Argument de la conférence

LES COMMUNAUTES : PROBLEME OU SOLUTION ?
 

Cette conférence fait suite à une conférence sur le Community Organizing qui s’est tenue à Vaulx-en-Velin en mars 2012. Le succès de cette conférence a montré qu’il y a une attente pour réfléchir à d’autres modes d’action, faisant plus confiance aux capacités des habitants des quartiers populaires à agir et à se mobiliser. La Chaire Unesco « Politiques urbaines et citoyenneté » et le collectif Pouvoir d’Agir souhaitent donc prolonger la réflexion engagée en se penchant plus spécifiquement sur les liens qui sont susceptibles d’être mobilisés et sur ce qui est susceptible de fonder un collectif. Il convient ce faisant de déconstruire un certain nombre de mythes associés à l’idée de « communautés » : des mythes qui, paradoxalement, nourrissent à la fois certains courants de pensée xénophobes et anti-républicains et les tenants les plus orthodoxes du modèle républicain français.

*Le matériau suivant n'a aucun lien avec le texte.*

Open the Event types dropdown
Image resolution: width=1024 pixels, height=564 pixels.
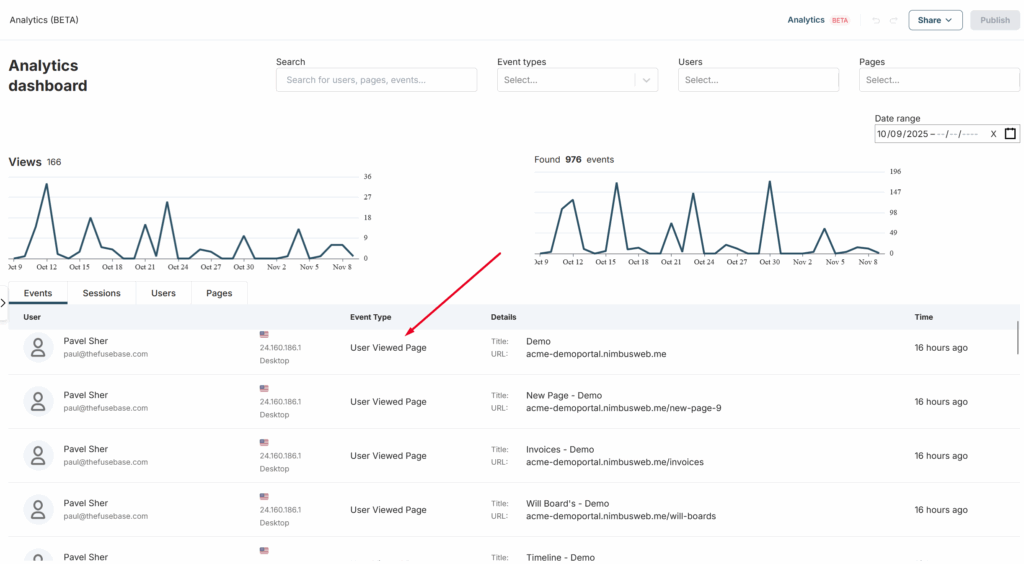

Depuis longtemps, les chercheurs observent que les quartiers populaires peuvent être des ressources, et que leurs habitants disposent de capacités d’initiative, de moyens d’adaptation et de compétences relationnelles qui gagneraient à être pris en considération. Dans les sphères politiques et de l’action publique, ce discours reste pourtant peu audible, même si les choses sont en train d’évoluer. En effet, face au constat d’un certain essoufflement du modèle français de traitement des problèmes publics, certains s’interrogent aujourd’hui sur la manière de repenser la participation des habitants à l’action collective, en proposant par exemple d’importer la notion d’empowerment dans les programmes de politique de la Ville. Pour autant, parler de valorisation des communautés ou des corps intermédiaires (associations, syndicats, collectifs, etc.) nous entraîne souvent en France à entrer dans des débats philosophiques et idéologiques virulents. Ainsi, le modèle républicain, supposé incompatible avec la reconnaissance des communautés, est opposé à un modèle anglo-saxon réputé plus ouvert à celles-ci, mais aussi moins égalitaire. De même, la solidarité instaurée par l’Etat-providence est perçue comme supérieure et inconciliable avec des solidarités communautaires qui enfermeraient les individus dans des appartenances culturelles, ethniques et familiales.

L’aversion française pour les corps intermédiaires et les communautés peut-elle et doit-elle être dépassée ? Cette question donne son sens à cette conférence. Il ne s’agit pas ici de prendre position dans les débats philosophiques et politiques sur ce qui doit constituer la République, mais de mettre en débat les connaissances issues des sciences sociales et de faire circuler les points de vue et les savoirs entre le monde académique et les mondes de l’action. On propose ainsi d’élargir la perspective et de mettre l’accent sur la façon dont les corps intermédiaires et les communautés sont perçus dans d’autres contextes nationaux. Dans des pays anglo-saxons comme le Canada, les Etats-Unis ou l’Angleterre, les citoyens, par l’entremise des mouvements associatifs et des comités qui ont émergé dans de nombreux quartiers populaires, jouent un rôle reconnu comme légitime dans l’action publique. C’est dans cette perspective que prennent sens les réflexions et expérimentations engagées en France autour du développement du « pouvoir d’agir » des habitants, qui invitent à repenser l’engagement collectif des habitants dans la production des solidarités. Plus largement, il s’agit aussi de questionner certaines représentations relatives aux « communautés » (entendues au sens des liens d’interconnaissance créés par une origine géographique ou par une identité culturelle partagée) en mettant en perspective les ressources que constituent les liens communautaires, comme les obstacles qu’ils peuvent dresser face à l’insertion économique et à l’intégration sociale.